Every day when I walk into my office at the Indigenous Peoples’ Health Research Centre, some part of me asks, “How the heck did this happen?” You see, all of my training and all of my degrees are in English. Yet, I think (I sense? I believe?) that I belong here and that my training in English has prepared me for this work. In my talk, I will examine what life has been like as a “discipline shifter” and will discuss the possible contributions of literary studies to health research.

The Cultural Studies Annual Speaker was funded in 2011/12 by the Cultural Studies Speaker Endowment, the Faculty of Creative and Critical Studies, and the Community, Culture, and Global Studies unit, with the support of the Alternator Centre for Contemporary Art.
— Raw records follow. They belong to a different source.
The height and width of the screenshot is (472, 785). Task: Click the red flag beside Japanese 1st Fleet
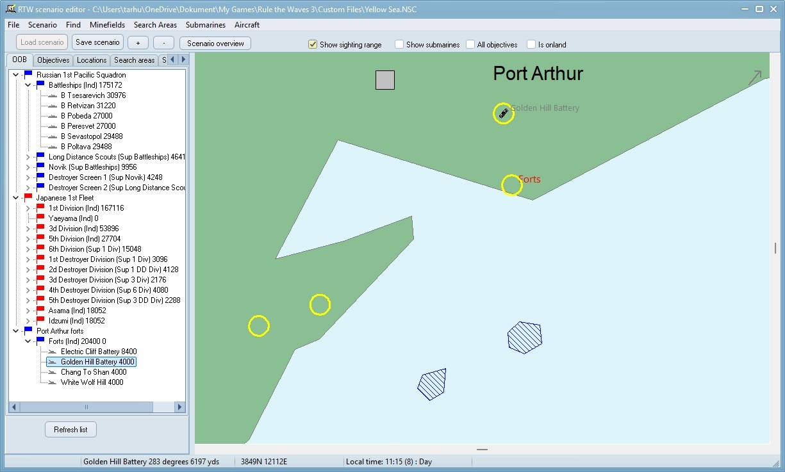28,198
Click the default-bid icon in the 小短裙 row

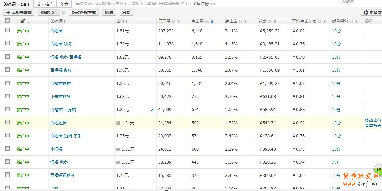[x=118, y=149]
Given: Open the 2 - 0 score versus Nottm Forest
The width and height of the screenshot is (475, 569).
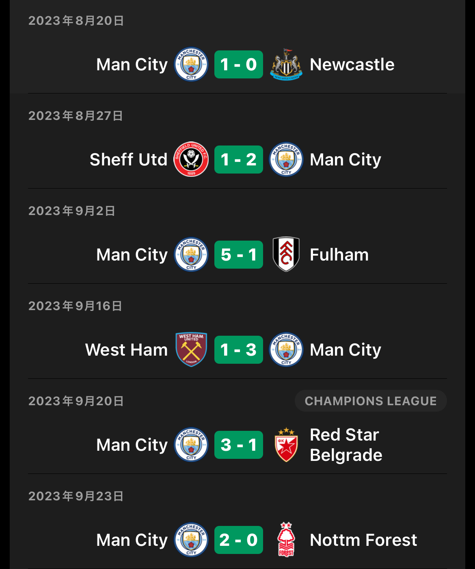Looking at the screenshot, I should click(x=239, y=540).
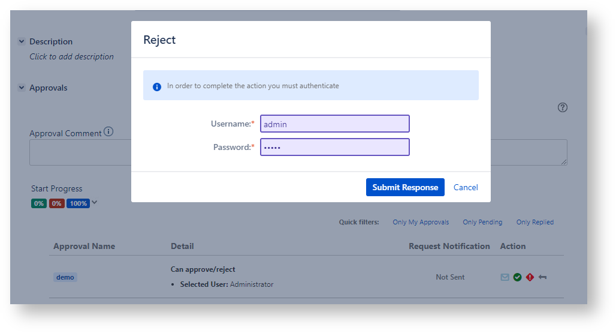This screenshot has width=616, height=333.
Task: Apply the Only Pending quick filter
Action: 482,222
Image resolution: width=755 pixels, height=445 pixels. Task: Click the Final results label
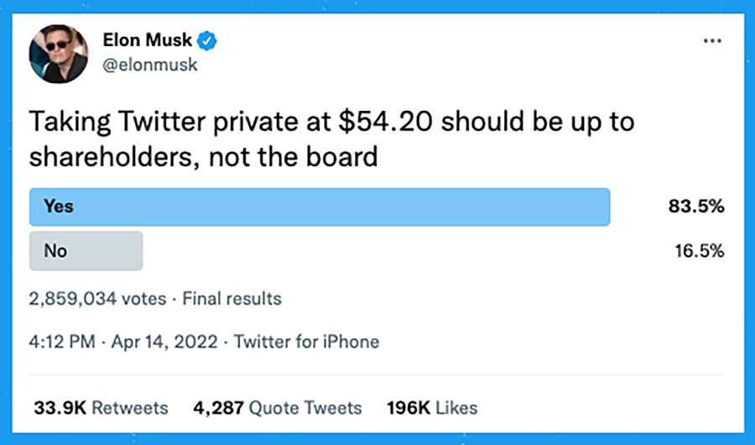point(232,298)
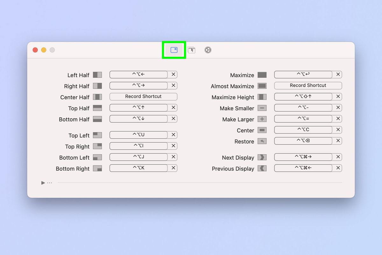This screenshot has height=255, width=382.
Task: Click the Top Half shortcut field
Action: (x=139, y=108)
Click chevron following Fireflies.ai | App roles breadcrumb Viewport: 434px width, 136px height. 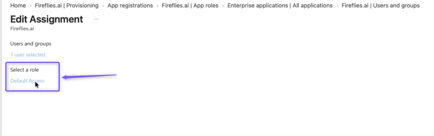(223, 6)
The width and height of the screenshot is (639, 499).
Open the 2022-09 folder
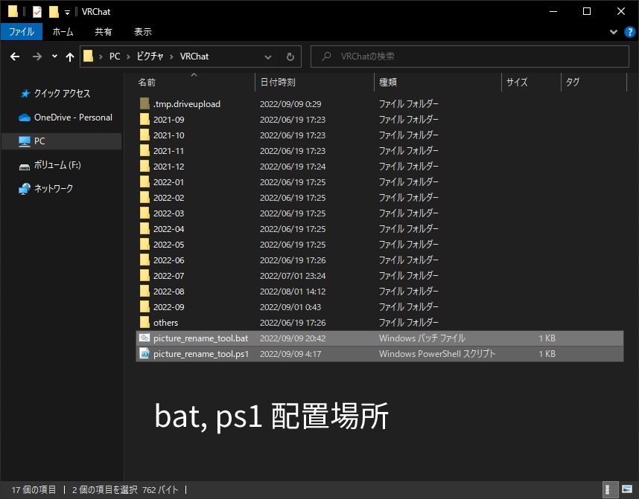pos(170,306)
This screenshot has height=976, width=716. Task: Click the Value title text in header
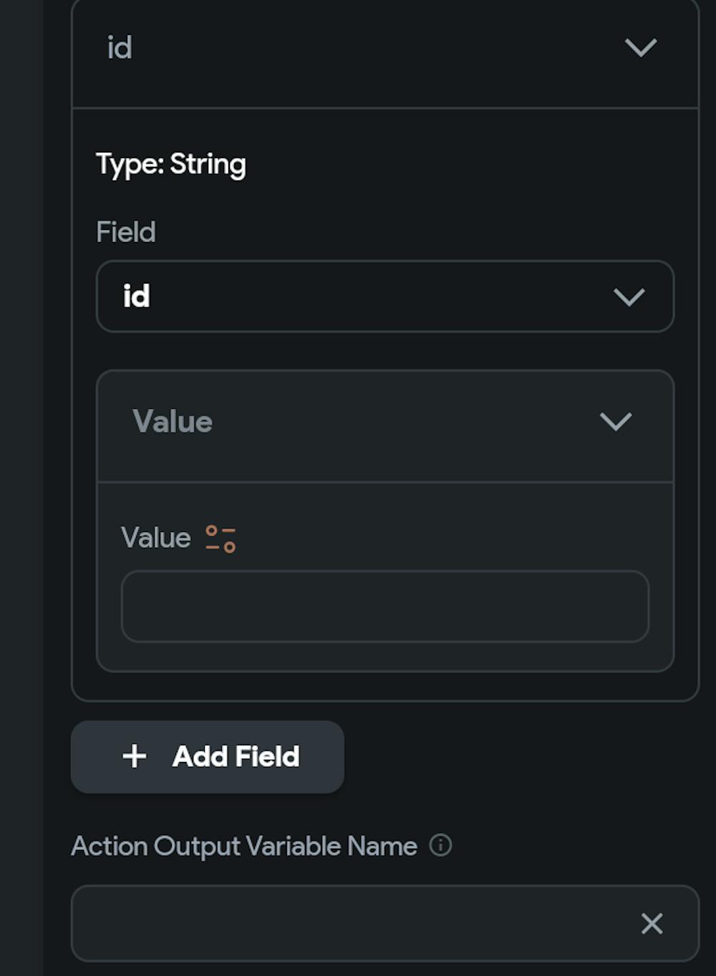tap(173, 422)
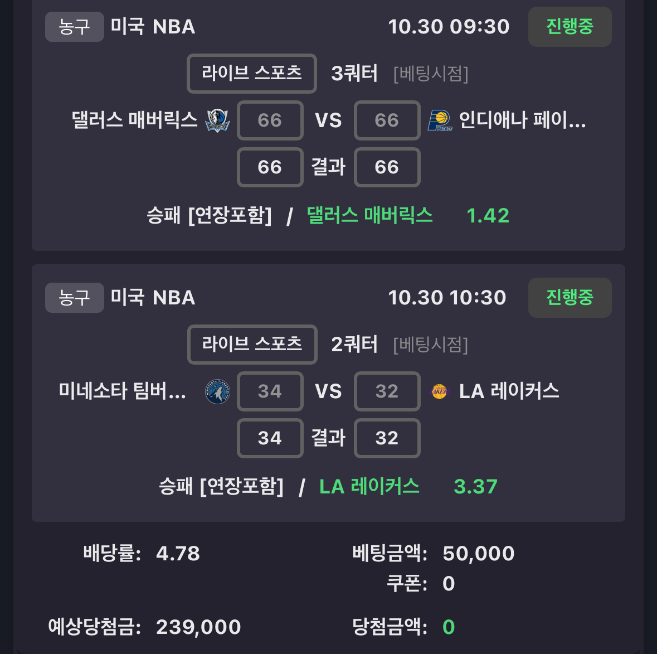657x654 pixels.
Task: Click the 진행중 status badge for the 10:30 game
Action: [x=570, y=298]
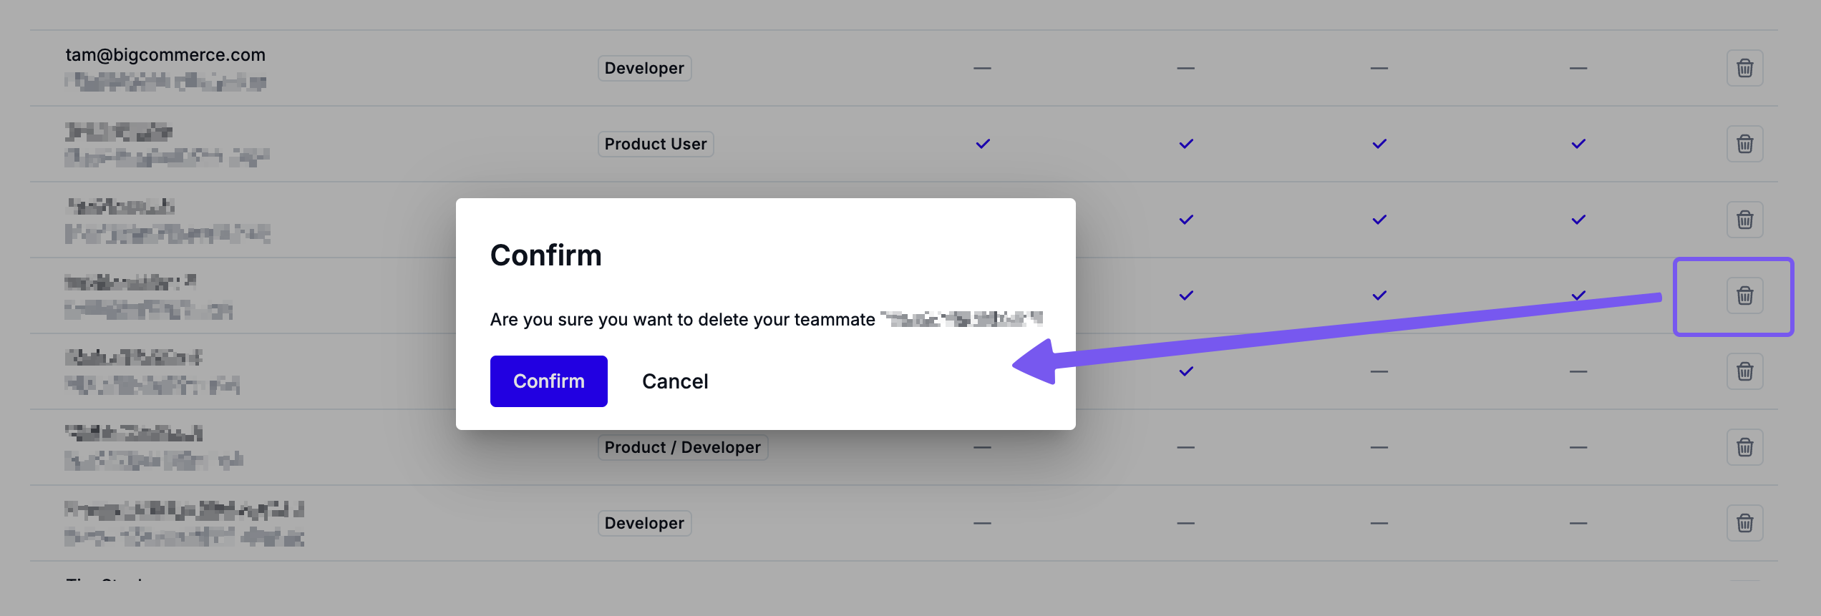Click last checkmark in Product User row
Screen dimensions: 1821x616
coord(1578,144)
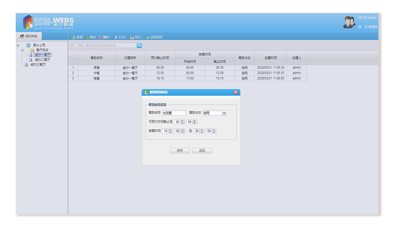Select the 场所列表 tab
The width and height of the screenshot is (397, 231).
coord(29,36)
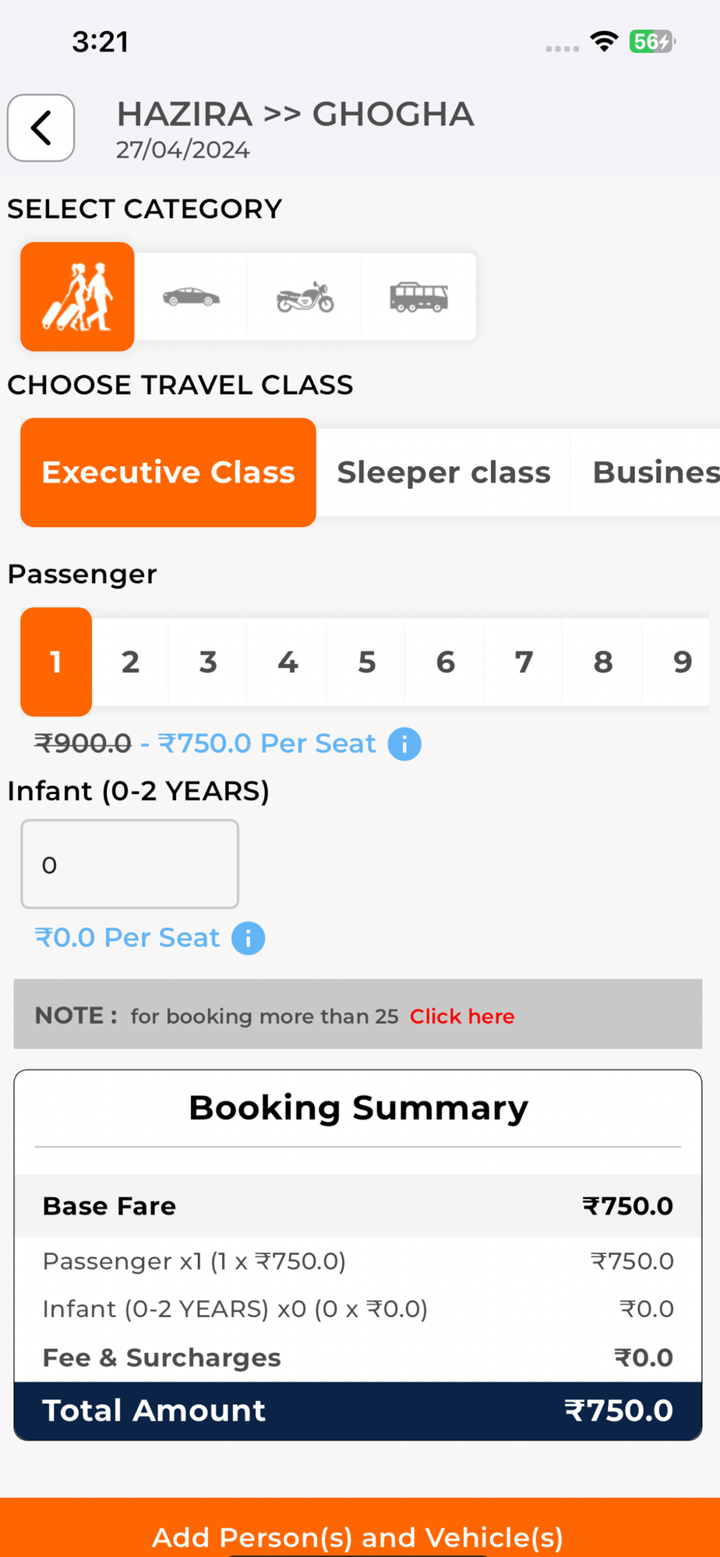Select the bus vehicle category
The image size is (720, 1557).
coord(418,297)
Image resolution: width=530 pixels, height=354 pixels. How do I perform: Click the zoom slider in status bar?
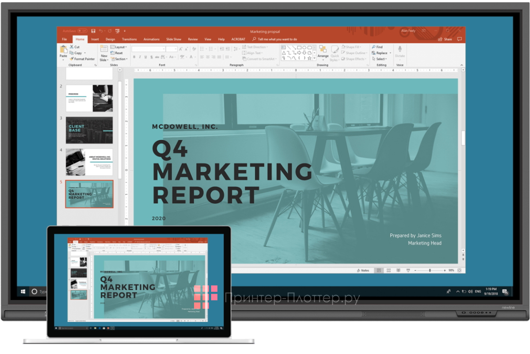(430, 270)

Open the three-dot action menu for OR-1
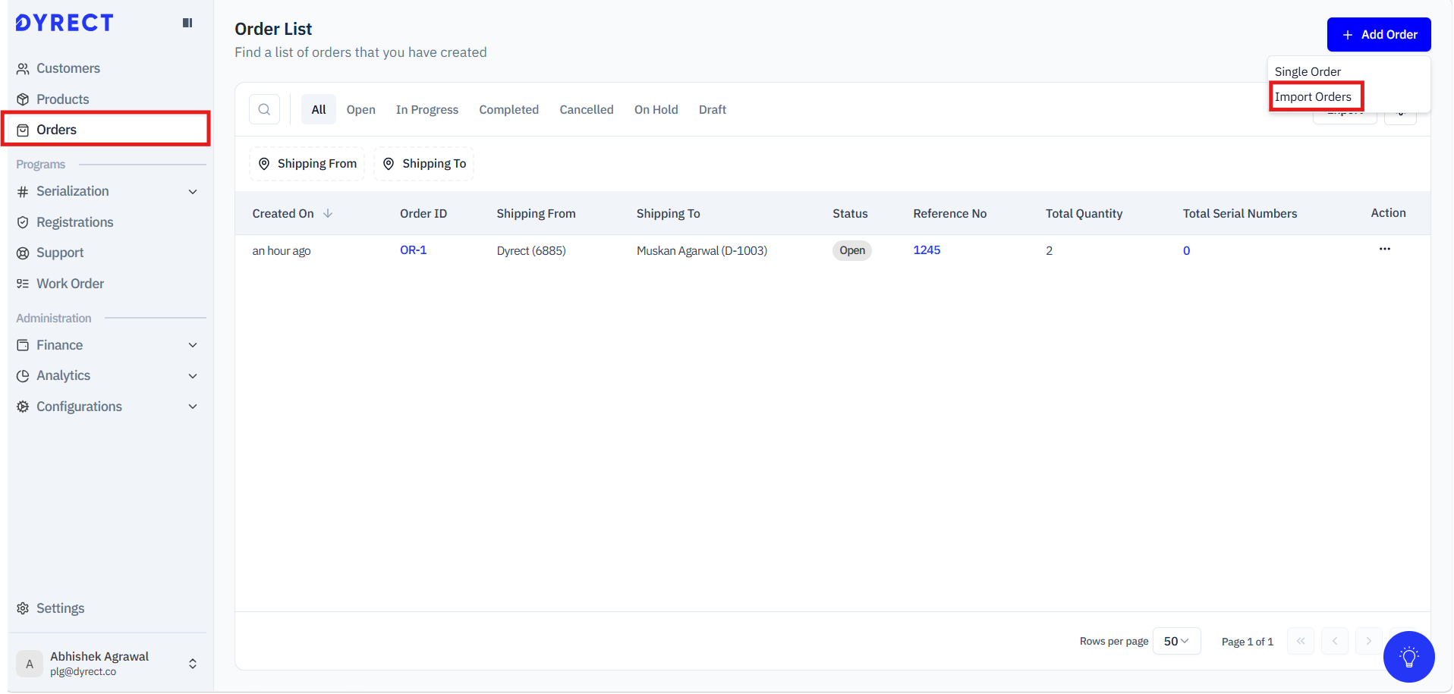coord(1384,250)
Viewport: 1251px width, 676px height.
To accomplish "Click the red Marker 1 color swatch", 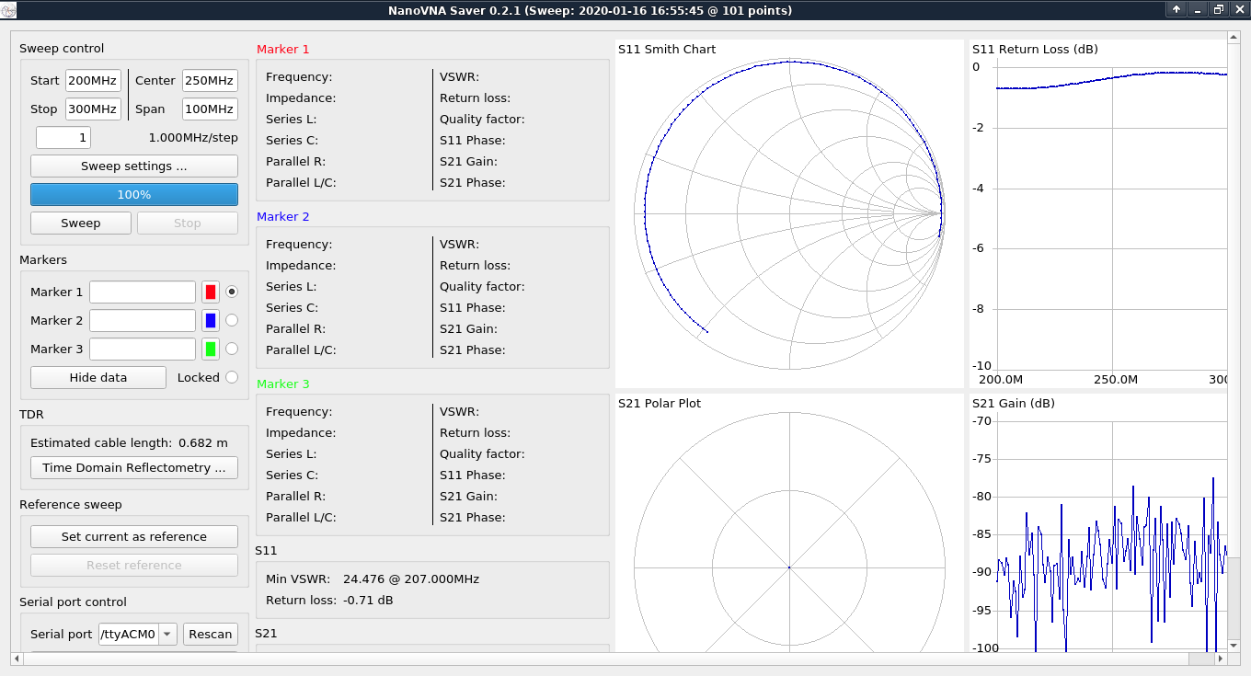I will pos(211,292).

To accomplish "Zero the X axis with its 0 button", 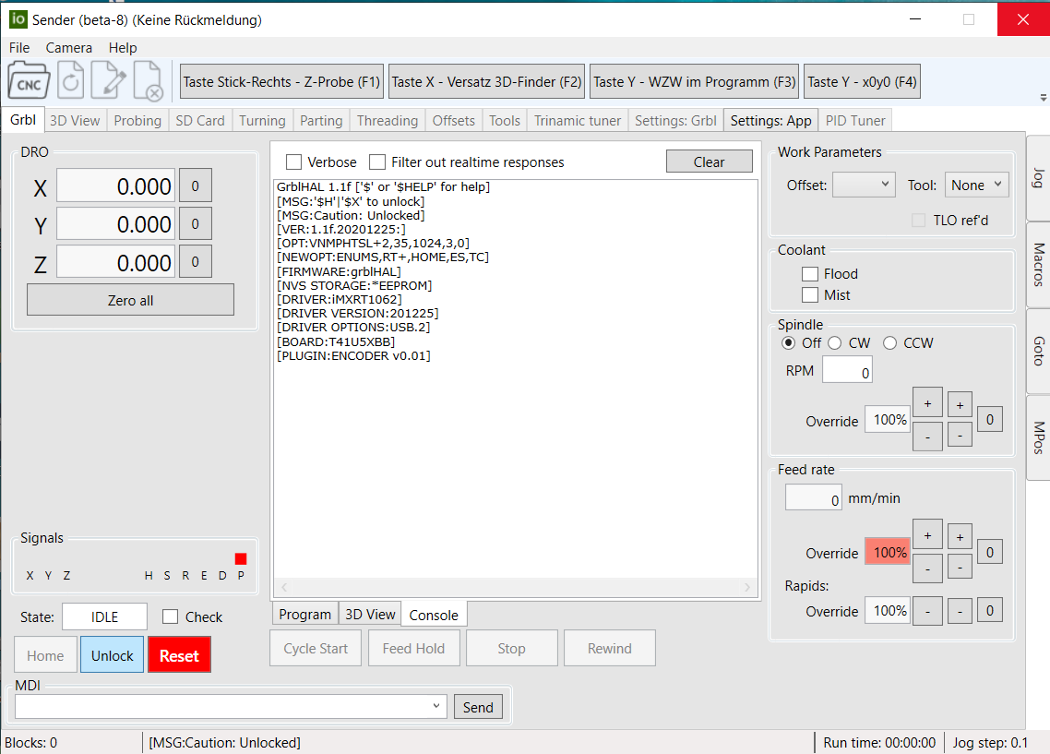I will point(195,186).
M. B.A. (with distinction), Hons. Cert., M.A. (Regina), Ph.D. magna cum laude (Ernst-Moritz-Arndt University, Greifswald, Germany) Jo-Ann Episkenew is on leave from her position as Professor of English at the First Nations University of Canada to serve as Director of the Indigenous Peoples’ Health Research Centre. She is a Faculty Affiliate in Kinesiology and Health Studies at the University of Regina. Her research interests include applied literatures, narrative medicine, narrative policy studies, and trauma studies. She is a member of an interdisciplinary research collective awarded a four-year Operating Grant from the Canadian Institutes of Health Research in 2009 to study health leadership in Aboriginal youth using theatre. Their research findings have been published in “Rehearsing with Reality: Exploring Health Issues with Aboriginal Youth Through Drama” that appears in a collection called Passion for Action: Building on the Strength and Innovative Changes in Child and Family Services – Voices from the Prairies (2009) and in “Forum Theatre: An Opportunity for Examining and Re-creating Indigenous Identity Through Performance as Play” in Children Under Construction: Play as Curriculum (2010). Jo-Ann’s book Taking Back Our Spirits: Indigenous Literature, Public Policy, and Healing (2009) won the Saskatchewan Book Award for Scholarly Writing in 2009 and the First Peoples Writing Award in 2010. Jo-Ann is past-president of the Association for Bibliotherapy and Applied Literatures and served as Prairie Region representative for the Canadian Association for Commonwealth Literatures and Language Studies. Currently, she is a member of the Chotro International Consultative Group, a group of scholars that organize a bi-annual conference on international Indigenous issues, and a member of the Board of Directors of the Lung Association of Saskatchewan. She also serves on the Judicial Advisory Committee for Federal Judicial appointments for the Province of Saskatchewan. Jo-Ann is a Métis woman born in Manitoba but now a long time resident of Saskatchewan where she lives with her husband Clayton and two grandchildren.